:: Given data ::

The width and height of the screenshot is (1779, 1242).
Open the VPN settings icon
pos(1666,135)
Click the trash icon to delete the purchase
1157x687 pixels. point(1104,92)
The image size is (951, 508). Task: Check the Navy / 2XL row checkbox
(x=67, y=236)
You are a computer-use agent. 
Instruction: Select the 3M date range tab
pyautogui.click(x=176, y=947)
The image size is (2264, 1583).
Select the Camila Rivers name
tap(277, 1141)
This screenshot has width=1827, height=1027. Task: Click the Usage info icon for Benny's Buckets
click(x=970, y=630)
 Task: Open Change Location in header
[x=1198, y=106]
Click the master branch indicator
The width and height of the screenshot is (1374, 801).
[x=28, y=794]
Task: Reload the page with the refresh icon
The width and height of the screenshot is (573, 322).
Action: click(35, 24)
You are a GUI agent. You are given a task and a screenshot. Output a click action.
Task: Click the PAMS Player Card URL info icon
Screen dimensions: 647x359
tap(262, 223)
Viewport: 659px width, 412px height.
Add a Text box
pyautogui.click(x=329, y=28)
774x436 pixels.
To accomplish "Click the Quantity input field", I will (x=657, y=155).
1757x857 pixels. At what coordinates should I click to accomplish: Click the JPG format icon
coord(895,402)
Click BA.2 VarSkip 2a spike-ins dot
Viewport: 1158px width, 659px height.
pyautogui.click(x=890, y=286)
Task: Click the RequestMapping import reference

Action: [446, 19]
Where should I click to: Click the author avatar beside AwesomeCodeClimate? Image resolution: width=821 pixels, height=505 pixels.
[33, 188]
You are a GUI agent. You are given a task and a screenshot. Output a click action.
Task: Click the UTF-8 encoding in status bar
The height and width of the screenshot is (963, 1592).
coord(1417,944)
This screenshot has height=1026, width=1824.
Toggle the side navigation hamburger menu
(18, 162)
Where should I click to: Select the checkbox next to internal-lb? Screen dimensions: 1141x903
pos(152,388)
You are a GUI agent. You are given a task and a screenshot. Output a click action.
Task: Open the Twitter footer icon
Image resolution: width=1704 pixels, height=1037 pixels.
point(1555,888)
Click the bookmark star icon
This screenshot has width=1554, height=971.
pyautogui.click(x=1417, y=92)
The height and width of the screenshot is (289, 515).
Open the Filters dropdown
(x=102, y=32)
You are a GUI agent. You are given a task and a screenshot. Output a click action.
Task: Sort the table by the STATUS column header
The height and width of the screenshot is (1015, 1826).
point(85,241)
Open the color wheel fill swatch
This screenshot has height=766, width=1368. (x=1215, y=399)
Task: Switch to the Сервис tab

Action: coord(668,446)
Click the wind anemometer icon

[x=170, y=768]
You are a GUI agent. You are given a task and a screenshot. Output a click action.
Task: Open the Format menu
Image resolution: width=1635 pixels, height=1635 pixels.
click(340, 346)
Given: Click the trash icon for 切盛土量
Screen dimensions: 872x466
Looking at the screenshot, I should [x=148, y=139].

:::

> [Exercise details] Each record is to be retyped exactly as it appears.

> [Answer space]
The width and height of the screenshot is (1779, 1242).
Open the VPN settings icon
pos(1666,135)
Click the trash icon to delete the purchase
1157x687 pixels. point(1104,92)
The image size is (951, 508). Task: Check the Navy / 2XL row checkbox
(x=67, y=236)
You are a computer-use agent. 
Instruction: Select the 3M date range tab
pyautogui.click(x=176, y=947)
The image size is (2264, 1583).
Select the Camila Rivers name
tap(277, 1141)
This screenshot has width=1827, height=1027. Task: Click the Usage info icon for Benny's Buckets
click(x=970, y=630)
 Task: Open Change Location in header
[x=1198, y=106]
Click the master branch indicator
The width and height of the screenshot is (1374, 801).
[x=28, y=794]
Task: Reload the page with the refresh icon
The width and height of the screenshot is (573, 322).
Action: click(35, 24)
You are a GUI agent. You are given a task and a screenshot. Output a click action.
Task: Click the PAMS Player Card URL info icon
Screen dimensions: 647x359
tap(262, 223)
Viewport: 659px width, 412px height.
Add a Text box
pyautogui.click(x=329, y=28)
774x436 pixels.
To accomplish "Click the Quantity input field", I will (x=657, y=155).
1757x857 pixels. At what coordinates should I click to accomplish: Click the JPG format icon
coord(895,402)
Click BA.2 VarSkip 2a spike-ins dot
Viewport: 1158px width, 659px height.
pyautogui.click(x=890, y=286)
Task: Click the RequestMapping import reference

Action: [446, 19]
Where should I click to: Click the author avatar beside AwesomeCodeClimate? Image resolution: width=821 pixels, height=505 pixels.
[33, 188]
You are a GUI agent. You are given a task and a screenshot. Output a click action.
Task: Click the UTF-8 encoding in status bar
The height and width of the screenshot is (963, 1592).
coord(1417,944)
This screenshot has height=1026, width=1824.
Toggle the side navigation hamburger menu
(18, 162)
Where should I click to: Select the checkbox next to internal-lb? Screen dimensions: 1141x903
pos(152,388)
You are a GUI agent. You are given a task and a screenshot. Output a click action.
Task: Open the Twitter footer icon
Image resolution: width=1704 pixels, height=1037 pixels.
point(1555,888)
Click the bookmark star icon
This screenshot has width=1554, height=971.
pyautogui.click(x=1417, y=92)
The height and width of the screenshot is (289, 515).
Open the Filters dropdown
(x=102, y=32)
You are a GUI agent. You are given a task and a screenshot. Output a click action.
Task: Sort the table by the STATUS column header
The height and width of the screenshot is (1015, 1826).
point(85,241)
Open the color wheel fill swatch
This screenshot has height=766, width=1368. (x=1215, y=399)
Task: Switch to the Сервис tab

Action: coord(668,446)
Click the wind anemometer icon

[x=170, y=768]
You are a GUI agent. You are given a task and a screenshot. Output a click action.
Task: Open the Format menu
Image resolution: width=1635 pixels, height=1635 pixels.
click(340, 346)
Given: Click the trash icon for 切盛土量
Screen dimensions: 872x466
Looking at the screenshot, I should [x=148, y=139].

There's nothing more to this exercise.